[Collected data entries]
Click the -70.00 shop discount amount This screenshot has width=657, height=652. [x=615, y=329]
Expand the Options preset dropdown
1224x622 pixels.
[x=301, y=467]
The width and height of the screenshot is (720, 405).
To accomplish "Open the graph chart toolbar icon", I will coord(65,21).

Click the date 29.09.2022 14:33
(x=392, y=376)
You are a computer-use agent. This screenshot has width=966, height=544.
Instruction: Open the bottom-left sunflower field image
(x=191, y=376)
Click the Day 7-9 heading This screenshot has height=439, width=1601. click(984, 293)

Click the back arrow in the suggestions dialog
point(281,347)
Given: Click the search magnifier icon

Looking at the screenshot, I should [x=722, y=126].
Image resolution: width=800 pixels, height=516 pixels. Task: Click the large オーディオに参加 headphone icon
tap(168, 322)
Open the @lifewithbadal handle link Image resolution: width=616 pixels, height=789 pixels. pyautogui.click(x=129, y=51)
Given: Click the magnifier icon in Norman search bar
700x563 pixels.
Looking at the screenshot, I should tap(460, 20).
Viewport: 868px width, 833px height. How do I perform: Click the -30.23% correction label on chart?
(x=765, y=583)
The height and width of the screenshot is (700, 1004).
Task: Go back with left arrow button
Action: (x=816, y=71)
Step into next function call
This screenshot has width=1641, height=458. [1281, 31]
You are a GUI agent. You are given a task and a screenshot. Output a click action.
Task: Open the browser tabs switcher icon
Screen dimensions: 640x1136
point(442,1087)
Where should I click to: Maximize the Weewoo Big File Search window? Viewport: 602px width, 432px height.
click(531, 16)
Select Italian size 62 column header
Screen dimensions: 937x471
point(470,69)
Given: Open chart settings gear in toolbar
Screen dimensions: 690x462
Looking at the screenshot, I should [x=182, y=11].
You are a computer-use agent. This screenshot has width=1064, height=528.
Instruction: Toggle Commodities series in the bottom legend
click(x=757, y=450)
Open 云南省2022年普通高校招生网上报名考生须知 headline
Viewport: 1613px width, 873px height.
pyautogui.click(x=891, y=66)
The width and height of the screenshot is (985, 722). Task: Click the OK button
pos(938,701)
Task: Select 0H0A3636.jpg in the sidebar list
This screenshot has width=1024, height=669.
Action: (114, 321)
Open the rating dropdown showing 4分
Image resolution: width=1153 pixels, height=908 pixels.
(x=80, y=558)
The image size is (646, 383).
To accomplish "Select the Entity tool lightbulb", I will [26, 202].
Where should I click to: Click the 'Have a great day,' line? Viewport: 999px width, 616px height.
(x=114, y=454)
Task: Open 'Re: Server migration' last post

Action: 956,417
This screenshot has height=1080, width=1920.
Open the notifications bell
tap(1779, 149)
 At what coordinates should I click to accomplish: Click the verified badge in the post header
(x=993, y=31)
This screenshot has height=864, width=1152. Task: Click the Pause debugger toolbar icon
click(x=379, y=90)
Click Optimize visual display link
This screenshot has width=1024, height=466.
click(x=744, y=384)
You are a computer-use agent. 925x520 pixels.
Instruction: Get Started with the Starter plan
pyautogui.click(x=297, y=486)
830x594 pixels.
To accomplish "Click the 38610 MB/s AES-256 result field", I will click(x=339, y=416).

> _What you will do_: With "agent" as the string to match, show every line of the entries above that has it.

> _Exercise result_:
You are a computer-use agent. This screenshot has width=966, height=544.
You are a GUI agent. You are given a task and a screenshot. Output a click action.
You are a computer-use agent. This screenshot has width=1064, height=528.
You are a computer-use agent. 925x520 pixels.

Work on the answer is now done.